**PROBLEM STATEMENT:**
Decide whether each of the following statements agrees with the Volvo EX40 review. Answer yes or no for each, and quote the words of the review that settle it. 1. The EX40 is assembled in Belgium. 2. The head restraints in the EX40 offer a wide range of adjustment. 3. The EX40's real-world range exceeds its EPA rating.

**PROVIDED PASSAGE:**
2025 Volvo EX40 Twin Motor Ultra review | The Road Beat

2025 Volvo EX40 Twin Motor Ultra review by The Road Beat

Words and pictures: Mitchell Weitzman


Don’t get me wrong—there are positive aspects to the new Volvo EX40, a compact all-electric crossover. But it’s the drawbacks that unfortunately define the experience. This is an EV assembled in Belgium by a Swedish, Chinese-owned company using a majority of parts sourced from China. Yes, modern Volvos are global products, but the lack of outright cohesion here feels deeper than its complicated logistics would even suggest. The end result is a car so uncomfortable that it’s hard to believe anyone truly drove it before signing off.



And yes, you read that correctly: my primary issue with the EX40 is comfort. While the interior initially impresses and the seats look minimalist and futuristic, the reality is grim; These are among the worst seats I’ve encountered in any new car at any price. In fact, the EX40 was so uncomfortable that I parked it with multiple days left in my test loan because I simply had enough.


2025 Volvo EX40 ultra interior

How can seats go this wrong? Excellent question. The head restraints—their correct name, not “headrests”—have virtually no adjustment. Resultingly, they aggressively push your head forward at all times, forcing a posture best described as “desk neck”: hunched, craned, and unnatural. Only here, the restraint itself actively makes it worse. Try to relax and your face simply angles downward and comfort is never achieved.


The forward push also disconnects your upper back and shoulders from the seatback, eliminating lateral support entirely. Even at modest speeds through mild corners and bends, your torso slips out of position as you grab and hold on to the wheel. If you wear your hair in a ponytail, the uncomfortable head angle will only amplify the problem.


2025 Volvo EX40 Twin Motor Ultra exterior rear three quarter

If this sounds exaggerated, consider the context. The EV and compact crossover space is now packed with genuinely well-rounded competitors that perfectly comfortable and with increased range, making the EX40 feel completely irrelevant. There are simply no excuses, and dot even its insane performance can save it. While this EX40 Twin Motor Ultra can hustle from 0–60 mph of 4 seconds dead, it's all for naught. Because when you do floor it, your neck just hurts more, and if you carry speed through corners, you'll fall out of the seat.


There are some wins. You can finally display both the reverse camera and the top-down camera simultaneously. The air vents feel excellent in operation, and the Harman Kardon sound system impresses. But the positives stop there. Real-world range barely clears 200 miles, well below the EX40’s EPA rating of 260 miles and about 25% short of what key competitors achieve now without effort. That’s last-decade EV tech.

**MATERIAL:**
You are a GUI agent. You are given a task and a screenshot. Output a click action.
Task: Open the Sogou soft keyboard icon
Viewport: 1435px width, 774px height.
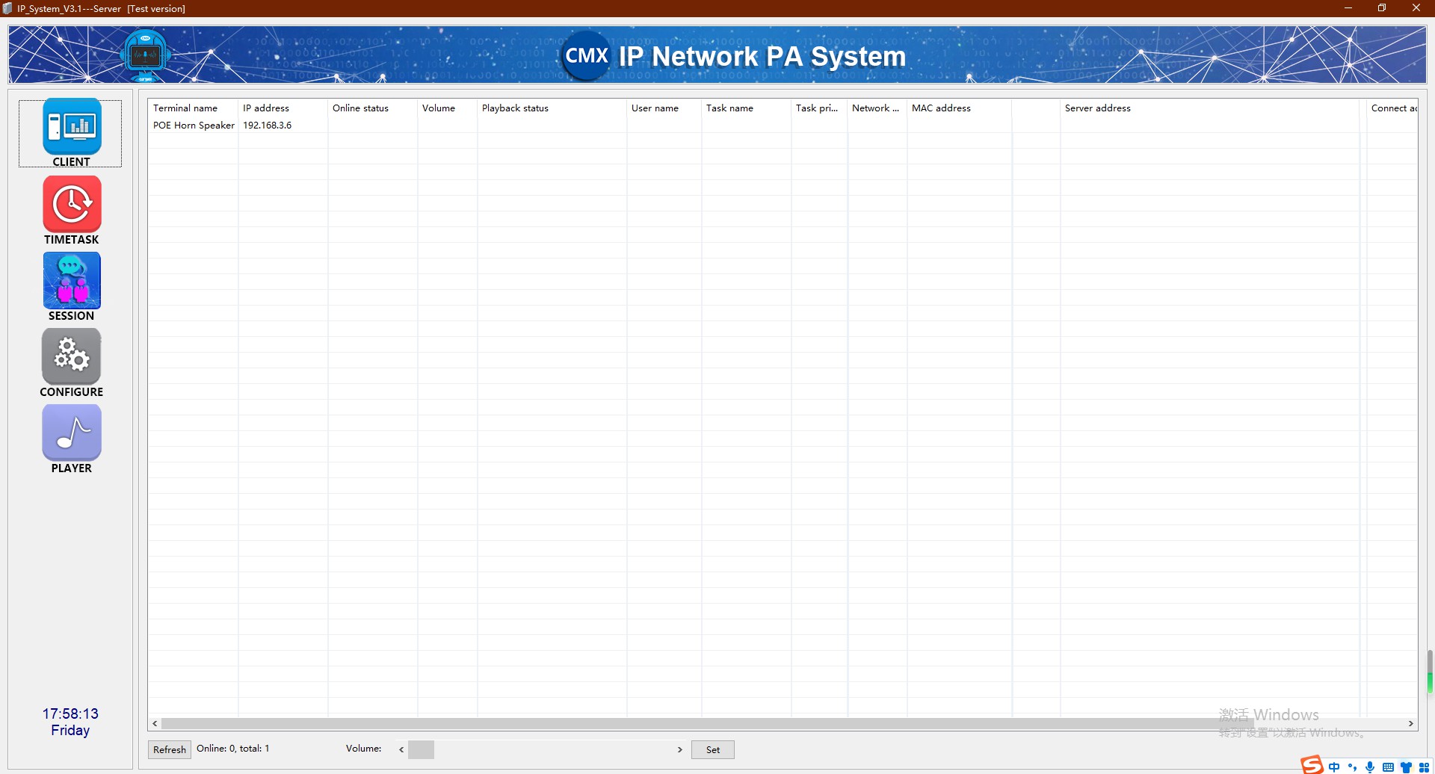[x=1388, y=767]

...

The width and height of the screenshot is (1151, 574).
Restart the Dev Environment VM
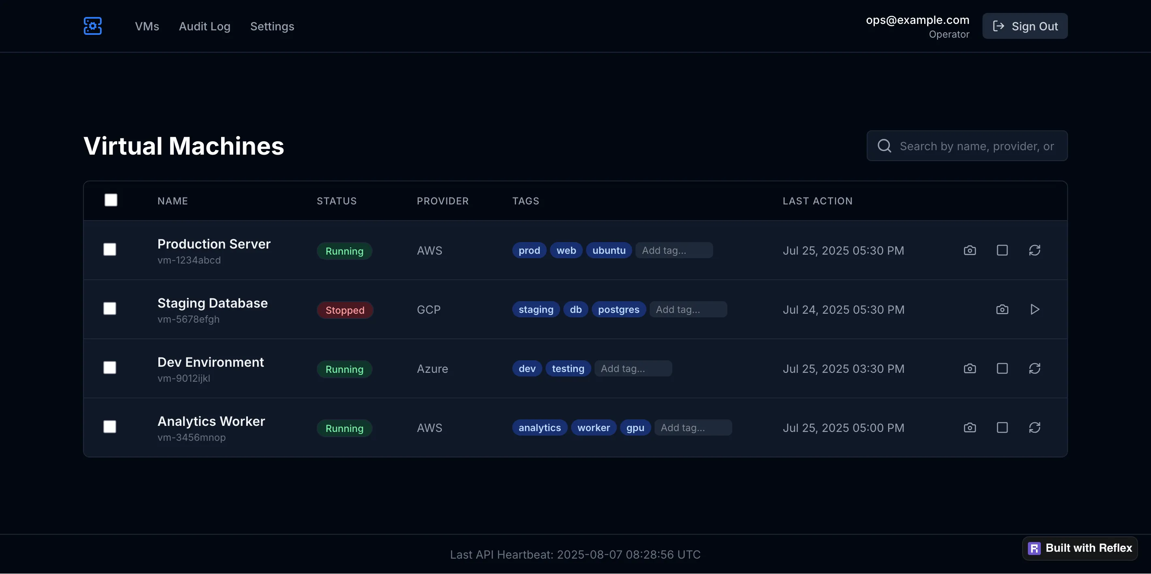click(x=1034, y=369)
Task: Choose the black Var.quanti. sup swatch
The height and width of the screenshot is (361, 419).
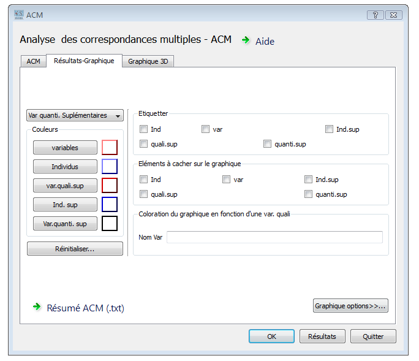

**FULL RESPONSE:**
1. Yes: "This is an EV assembled in Belgium by a Swedish, Chinese-owned company"
2. No: "The head restraints—their correct name, not “headrests”—have virtually no adjustment."
3. No: "Real-world range barely clears 200 miles, well below the EX40’s EPA rating of 260 miles"